EXTRAIT PROPOSÉ:
────────────────

La commission de la défense nationale et des forces armées a entendu des représentants des syndicats de Giat Industries.

Le président Guy Teissier a rappelé que le plan de restructuration de Giat Industries, rendu public lundi dernier, prévoyait une profonde réorganisation de l'entreprise : il implique des conséquences sociales importantes, notamment dans certains bassins d'emplois, et suscite l'inquiétude légitime des salariés. L'Etat s'étant montré par le passé particulièrement attentiste alors que la société connaissait des difficultés récurrentes, des mesures douloureuses étaient attendues. La représentation nationale a estimé que l'organisation d'un débat sur ce dossier relevait de ses missions. La commission de la défense a demandé en octobre dernier à MM. Yves Fromion et Jean Diébold de réaliser un rapport d'information sur la situation de Giat Industries ; les rapporteurs se sont rendus dans chacun des sites et ont mené leurs travaux avec objectivité, concluant sur la nécessité d'assurer la pérennité de l'industrie d'armement terrestre. Après avoir entendu, de façon conjointe avec la commission des affaires économiques, le président de Giat industries et la ministre de la défense, la commission a souhaité entendre les délégués centraux des organisations syndicales de l'entreprise.

M. André Golliard, représentant la CFDT, a souligné que le plan de restructuration présenté était une véritable provocation. Nul ne peut croire qu'un effectif de 2 500 personnes permettra à Giat Industries de poursuivre son activité, à moins de n'être guère au fait des réalités. Le plan est inacceptable et il doit être écarté pour laisser place à une concertation plus large avec les différents acteurs. Il constitue une véritable faute politique, conduisant la France à se séparer de son outil industriel de défense terrestre, alors même qu'il est question d'Europe de la défense.

Les difficultés de l'entreprise sont indéniables ; l'orientation de Giat vers les activités de maîtrise des systèmes, d'ingénierie et de pilotage des contrats n'est pas contestée. Cependant, il est nécessaire que Giat Industries réalise d'importants progrès pour devenir crédible dans ce domaine. Par ailleurs, concentrer l'entreprise sur ces seuls métiers, en abandonnant ses compétences industrielles et techniques, constitue un pari risqué qui peut conduire à la désorganisation du groupe.

L'organisation juridique de l'entreprise relève d'une logique libérale inacceptable. Le cantonnement des activités jugées non viables dans l'entité Giat S.A. conduit à se séparer d'activités importantes et aboutira à la liquidation organisée de milliers d'emplois. Une autre solution industrielle et sociale est cependant possible.

────────────────

[Entrées enregistrées]
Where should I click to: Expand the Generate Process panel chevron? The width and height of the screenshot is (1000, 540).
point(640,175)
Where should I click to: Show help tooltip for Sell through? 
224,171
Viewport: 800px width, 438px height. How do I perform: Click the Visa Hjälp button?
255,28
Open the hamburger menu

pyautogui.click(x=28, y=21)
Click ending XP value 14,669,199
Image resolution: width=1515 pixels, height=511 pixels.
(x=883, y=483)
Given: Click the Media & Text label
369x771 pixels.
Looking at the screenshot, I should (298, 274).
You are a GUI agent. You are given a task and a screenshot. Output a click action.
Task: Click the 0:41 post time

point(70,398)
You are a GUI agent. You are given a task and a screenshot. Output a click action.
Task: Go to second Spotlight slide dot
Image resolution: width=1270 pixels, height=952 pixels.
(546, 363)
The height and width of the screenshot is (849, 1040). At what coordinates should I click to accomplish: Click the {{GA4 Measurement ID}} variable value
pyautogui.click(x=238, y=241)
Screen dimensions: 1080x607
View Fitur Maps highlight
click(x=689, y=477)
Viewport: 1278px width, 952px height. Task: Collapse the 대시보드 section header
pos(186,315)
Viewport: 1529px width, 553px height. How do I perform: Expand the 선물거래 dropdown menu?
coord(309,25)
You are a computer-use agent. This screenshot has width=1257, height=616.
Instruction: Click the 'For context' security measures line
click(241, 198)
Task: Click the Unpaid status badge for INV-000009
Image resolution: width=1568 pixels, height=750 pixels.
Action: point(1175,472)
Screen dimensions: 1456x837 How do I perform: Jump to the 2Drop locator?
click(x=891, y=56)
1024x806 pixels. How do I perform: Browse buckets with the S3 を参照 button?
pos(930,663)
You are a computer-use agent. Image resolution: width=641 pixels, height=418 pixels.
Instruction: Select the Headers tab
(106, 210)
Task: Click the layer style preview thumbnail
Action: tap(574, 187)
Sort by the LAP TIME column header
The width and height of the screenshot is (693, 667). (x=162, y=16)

────────────────

TRAVAIL DEMANDÉ:
1. Réécrivez le passage de l'extrait sur Giat Industries qui débute aux mots « L'organisation juridique de » et s'achève après « est cependant possible. », en substituant « logique comptable » à « logique libérale ».
2. Rédigez la suite de l'extrait sur Giat Industries à partir de sa dernière phrase.

CORRIGÉ DE L'EXERCICE:
1.
L'organisation juridique de l'entreprise relève d'une logique comptable inacceptable. Le cantonnement des activités jugées non viables dans l'entité Giat S.A. conduit à se séparer d'activités importantes et aboutira à la liquidation organisée de milliers d'emplois. Une autre solution industrielle et sociale est cependant possible.

2.
Le plan de charge étatique doit impérativement être défini par un contrat d'entreprise. Ce dernier devra prévoir un effort important en matière de commandes pluriannuelles et de maintien en condition opérationnelle (MCO), ce qui répond à la préoccupation d'améliorer la disponibilité des matériels militaires. A cette fin, une hausse des crédits budgétaires pour l'année 2004 est nécessaire.

La limitation du recours à la sous-traitance, notamment dans le domaine de la recherche et du développement, peut permettre d'éviter des suppressions massives d'emplois. Enfin, contrairement à ce qui est prévu dans le plan, la diversification doit être encouragée dans les différents bassins d'emploi afin d'éviter de véritables drames sociaux. Des mesures d'âge adaptées devront être mises en place, comme l'indiquait le rapport de MM. Fromion et Diébold.

Un moratoire permettant l'émergence d'une autre approche industrielle et sociale est indispensable. Les salariés ont décidé de se mobiliser pour obtenir l'abandon de ce plan, une plus grande concertation et la préservation de l'emploi. Les décisions prises doivent correspondre aux discours politiques.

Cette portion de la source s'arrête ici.